Puede que sea más o menos extrovertido, compartas lo que te alegra y te preocupa con más o menos soltura, pero todos tenemos lugares de nuestro ser que guardamos para nuestra intimidad, aquello que no cuentas a nadie y pretendes que nadie se entere. Sin embargo, de pequeño te enseñaron que Dios es onmipresente, que está en todas partes y ve todo lo que haces. Muchas veces tenemos la imagen de Dios como un paparazzi que saca a la luz los trapos sucios.
El paparazzi conoce a fondo, sabe dónde y con quién está, en qué momento sale de su casa y su hora de vuelta.

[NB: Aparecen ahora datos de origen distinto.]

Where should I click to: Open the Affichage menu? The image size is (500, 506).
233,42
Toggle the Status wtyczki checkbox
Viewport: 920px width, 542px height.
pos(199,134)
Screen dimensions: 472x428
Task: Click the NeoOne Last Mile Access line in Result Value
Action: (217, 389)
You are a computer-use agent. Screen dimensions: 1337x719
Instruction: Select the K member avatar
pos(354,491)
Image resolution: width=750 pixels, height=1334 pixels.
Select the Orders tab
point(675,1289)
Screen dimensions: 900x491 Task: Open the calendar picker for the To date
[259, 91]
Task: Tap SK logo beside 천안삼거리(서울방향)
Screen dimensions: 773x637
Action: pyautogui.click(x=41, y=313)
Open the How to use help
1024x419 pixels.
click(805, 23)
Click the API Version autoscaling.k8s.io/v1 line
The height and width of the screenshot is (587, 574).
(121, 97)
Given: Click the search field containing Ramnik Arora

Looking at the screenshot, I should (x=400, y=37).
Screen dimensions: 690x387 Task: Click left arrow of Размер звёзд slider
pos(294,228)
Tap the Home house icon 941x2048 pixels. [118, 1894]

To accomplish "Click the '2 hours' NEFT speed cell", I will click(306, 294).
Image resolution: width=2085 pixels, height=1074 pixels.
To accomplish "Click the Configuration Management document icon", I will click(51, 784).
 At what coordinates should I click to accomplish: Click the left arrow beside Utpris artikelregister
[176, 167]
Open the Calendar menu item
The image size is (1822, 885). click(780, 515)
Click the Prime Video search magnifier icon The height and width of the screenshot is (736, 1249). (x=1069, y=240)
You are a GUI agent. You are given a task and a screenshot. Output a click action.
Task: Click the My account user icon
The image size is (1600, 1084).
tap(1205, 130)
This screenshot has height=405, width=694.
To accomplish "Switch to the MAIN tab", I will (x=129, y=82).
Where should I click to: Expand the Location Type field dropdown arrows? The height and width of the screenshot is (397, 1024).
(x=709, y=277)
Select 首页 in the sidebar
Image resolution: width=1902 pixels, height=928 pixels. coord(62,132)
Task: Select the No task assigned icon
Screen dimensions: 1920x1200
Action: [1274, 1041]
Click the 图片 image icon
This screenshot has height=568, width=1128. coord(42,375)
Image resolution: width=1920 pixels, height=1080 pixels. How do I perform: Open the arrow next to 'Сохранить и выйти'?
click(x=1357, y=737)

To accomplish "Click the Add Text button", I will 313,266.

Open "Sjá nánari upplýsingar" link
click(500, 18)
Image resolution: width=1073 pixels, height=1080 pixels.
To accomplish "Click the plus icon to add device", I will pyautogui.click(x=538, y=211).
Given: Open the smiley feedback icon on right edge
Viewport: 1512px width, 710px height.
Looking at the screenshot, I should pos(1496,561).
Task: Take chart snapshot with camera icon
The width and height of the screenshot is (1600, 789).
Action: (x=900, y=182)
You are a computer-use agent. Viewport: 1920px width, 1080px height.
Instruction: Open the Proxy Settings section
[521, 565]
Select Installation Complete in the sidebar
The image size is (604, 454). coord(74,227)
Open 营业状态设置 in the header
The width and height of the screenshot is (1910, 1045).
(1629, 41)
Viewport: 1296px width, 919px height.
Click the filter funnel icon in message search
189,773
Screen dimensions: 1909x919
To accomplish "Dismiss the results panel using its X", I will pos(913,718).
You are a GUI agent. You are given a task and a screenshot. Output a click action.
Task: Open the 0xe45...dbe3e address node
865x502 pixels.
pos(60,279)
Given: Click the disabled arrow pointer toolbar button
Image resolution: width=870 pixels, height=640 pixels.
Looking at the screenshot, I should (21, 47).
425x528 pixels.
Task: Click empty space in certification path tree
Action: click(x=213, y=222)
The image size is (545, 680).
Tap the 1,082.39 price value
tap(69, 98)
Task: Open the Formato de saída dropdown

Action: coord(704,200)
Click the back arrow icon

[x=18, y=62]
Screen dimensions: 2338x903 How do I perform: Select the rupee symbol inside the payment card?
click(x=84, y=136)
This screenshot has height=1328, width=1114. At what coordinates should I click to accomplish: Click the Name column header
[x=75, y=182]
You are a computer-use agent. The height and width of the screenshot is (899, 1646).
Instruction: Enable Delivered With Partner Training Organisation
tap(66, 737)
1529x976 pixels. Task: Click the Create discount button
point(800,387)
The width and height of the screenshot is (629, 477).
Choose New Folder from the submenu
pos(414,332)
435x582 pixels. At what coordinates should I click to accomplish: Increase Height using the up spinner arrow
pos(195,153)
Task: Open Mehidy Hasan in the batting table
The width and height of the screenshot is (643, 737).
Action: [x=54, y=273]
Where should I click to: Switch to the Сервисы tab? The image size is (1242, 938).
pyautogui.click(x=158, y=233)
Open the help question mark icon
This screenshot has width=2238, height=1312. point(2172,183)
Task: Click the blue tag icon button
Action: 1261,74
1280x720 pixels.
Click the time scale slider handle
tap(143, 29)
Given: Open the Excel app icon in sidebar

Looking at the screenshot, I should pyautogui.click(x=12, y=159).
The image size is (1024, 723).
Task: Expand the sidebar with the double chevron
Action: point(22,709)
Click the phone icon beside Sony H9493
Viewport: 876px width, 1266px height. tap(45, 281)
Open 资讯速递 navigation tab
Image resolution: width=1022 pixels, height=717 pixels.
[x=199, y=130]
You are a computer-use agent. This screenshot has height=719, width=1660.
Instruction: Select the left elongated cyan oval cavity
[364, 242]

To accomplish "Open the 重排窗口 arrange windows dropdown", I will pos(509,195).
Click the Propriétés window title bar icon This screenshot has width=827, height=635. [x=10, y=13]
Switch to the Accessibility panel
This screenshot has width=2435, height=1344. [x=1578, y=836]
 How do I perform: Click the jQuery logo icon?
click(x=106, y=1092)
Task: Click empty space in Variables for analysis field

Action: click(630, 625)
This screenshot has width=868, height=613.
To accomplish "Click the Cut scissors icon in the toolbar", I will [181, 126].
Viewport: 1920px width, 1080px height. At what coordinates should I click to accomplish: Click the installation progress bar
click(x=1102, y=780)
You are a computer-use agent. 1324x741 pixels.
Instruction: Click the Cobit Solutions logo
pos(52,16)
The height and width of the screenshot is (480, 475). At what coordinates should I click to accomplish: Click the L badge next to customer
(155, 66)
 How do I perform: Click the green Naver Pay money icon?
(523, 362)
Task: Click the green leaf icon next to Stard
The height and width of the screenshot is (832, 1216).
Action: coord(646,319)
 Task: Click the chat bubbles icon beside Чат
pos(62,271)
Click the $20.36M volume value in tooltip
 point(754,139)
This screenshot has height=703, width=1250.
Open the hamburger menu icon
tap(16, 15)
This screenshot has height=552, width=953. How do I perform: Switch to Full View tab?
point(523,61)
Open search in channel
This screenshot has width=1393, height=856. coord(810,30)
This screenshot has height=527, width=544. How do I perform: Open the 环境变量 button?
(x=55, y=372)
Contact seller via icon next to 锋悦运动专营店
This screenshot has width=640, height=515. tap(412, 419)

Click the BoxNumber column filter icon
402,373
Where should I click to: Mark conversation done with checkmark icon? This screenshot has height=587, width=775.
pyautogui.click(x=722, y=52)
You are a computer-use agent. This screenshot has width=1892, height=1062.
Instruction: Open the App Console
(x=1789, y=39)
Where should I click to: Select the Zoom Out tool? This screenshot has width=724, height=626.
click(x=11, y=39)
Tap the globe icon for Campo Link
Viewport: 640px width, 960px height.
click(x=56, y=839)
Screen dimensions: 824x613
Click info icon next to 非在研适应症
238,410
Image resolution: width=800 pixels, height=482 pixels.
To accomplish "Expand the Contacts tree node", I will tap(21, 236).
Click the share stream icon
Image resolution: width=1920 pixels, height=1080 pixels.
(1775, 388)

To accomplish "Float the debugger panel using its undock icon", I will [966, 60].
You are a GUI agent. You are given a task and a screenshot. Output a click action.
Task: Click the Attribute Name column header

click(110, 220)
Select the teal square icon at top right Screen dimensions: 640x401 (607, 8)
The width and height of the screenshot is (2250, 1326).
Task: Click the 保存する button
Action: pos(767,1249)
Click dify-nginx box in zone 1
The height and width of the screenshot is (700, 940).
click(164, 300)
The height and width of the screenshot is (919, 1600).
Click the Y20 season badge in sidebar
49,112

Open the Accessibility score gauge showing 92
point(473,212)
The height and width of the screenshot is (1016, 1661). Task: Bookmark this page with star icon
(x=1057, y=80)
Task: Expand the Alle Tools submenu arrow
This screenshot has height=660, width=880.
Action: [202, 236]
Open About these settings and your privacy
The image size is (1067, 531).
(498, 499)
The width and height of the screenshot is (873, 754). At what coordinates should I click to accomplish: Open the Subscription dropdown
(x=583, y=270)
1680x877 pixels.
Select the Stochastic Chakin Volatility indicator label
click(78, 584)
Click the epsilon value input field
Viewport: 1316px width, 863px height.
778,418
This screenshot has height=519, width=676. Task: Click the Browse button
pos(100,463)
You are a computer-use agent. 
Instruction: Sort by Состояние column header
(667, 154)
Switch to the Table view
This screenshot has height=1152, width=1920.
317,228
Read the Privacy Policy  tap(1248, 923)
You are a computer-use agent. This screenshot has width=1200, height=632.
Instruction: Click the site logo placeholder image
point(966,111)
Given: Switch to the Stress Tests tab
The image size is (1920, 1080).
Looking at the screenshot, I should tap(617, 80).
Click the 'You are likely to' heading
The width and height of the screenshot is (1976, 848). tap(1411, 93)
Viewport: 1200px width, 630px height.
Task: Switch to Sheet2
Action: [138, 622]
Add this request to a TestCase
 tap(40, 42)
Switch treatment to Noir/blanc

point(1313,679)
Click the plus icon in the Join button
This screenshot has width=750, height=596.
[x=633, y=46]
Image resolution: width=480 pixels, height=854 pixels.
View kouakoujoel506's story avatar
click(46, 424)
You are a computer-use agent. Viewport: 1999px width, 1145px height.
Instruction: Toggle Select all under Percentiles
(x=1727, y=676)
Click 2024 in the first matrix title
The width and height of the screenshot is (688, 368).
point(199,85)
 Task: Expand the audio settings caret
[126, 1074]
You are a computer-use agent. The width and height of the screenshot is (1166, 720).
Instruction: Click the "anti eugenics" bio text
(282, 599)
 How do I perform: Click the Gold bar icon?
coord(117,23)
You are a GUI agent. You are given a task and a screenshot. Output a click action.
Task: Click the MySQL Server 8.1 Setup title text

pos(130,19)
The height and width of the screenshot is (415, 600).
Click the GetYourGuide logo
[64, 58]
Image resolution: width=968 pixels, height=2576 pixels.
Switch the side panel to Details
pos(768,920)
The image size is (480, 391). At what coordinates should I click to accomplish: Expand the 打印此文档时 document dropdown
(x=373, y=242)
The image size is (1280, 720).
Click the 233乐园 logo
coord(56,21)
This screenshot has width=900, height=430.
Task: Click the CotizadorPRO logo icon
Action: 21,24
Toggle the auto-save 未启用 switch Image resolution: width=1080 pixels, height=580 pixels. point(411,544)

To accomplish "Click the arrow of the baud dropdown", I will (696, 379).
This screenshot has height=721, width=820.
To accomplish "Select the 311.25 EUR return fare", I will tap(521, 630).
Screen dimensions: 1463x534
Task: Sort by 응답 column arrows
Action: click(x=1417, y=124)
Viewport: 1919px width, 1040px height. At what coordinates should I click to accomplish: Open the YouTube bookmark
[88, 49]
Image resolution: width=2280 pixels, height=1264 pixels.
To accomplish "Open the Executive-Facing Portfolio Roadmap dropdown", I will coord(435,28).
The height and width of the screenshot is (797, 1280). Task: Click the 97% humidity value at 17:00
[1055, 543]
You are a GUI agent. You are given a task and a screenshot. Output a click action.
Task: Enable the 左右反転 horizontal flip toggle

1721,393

Recibe chivatazos que le informan de su presencia en los lugares más ocultos. El perseguido se las ingenia para despistar a la prensa y tener así un poco de intimidad, pero nunca lo consigue. De nada le ha valido esconderse, siempre lo pillan infraganti, el paparazzi se frota las manos: ¡Cuánta información para recriminar y echar en cara!
El paparazzi conoce las debilidades de las personas que persigue, está atento a ellas, ha oído rumores de lo que se trae entre manos, busca en la intimidad exponiendo la incoherencias y removiendo las heridas sin buscar sanarlas. A veces se enfrenta con su presa, le acerca un micrófono en la misma puerta de su casa y le pregunta sin piedad por los acontecimientos más oscuros de su vida, le pide explicaciones con agresividad, sin dejar espacio para el respeto o el diálogo. Saca los fantasmas de su vida sin compasión, quiere ver cómo reacciona, ponerle al límite, ver cómo es su reacción ensangrentada ante lo escabroso y lo vergonzoso. El paparazzi no sabe de ternura, de acogida y comprensión. Crea intranquilidad, activa dinámicas de vida basadas en el “¿me pillará? ¿Qué pensará de mí?”
Dios omnipresente como un paparazzi no es la imagen del Dios que acompaña en el camino. No respeta el margen de error, no crea el ambiente de acogida para crecer en libertad. No saca los trapos sucios para mostrarlos en revistas, ni extorsiona con lo íntimo y profundo de nuestro corazón, aunque conocerlo… lo conoce de sobra.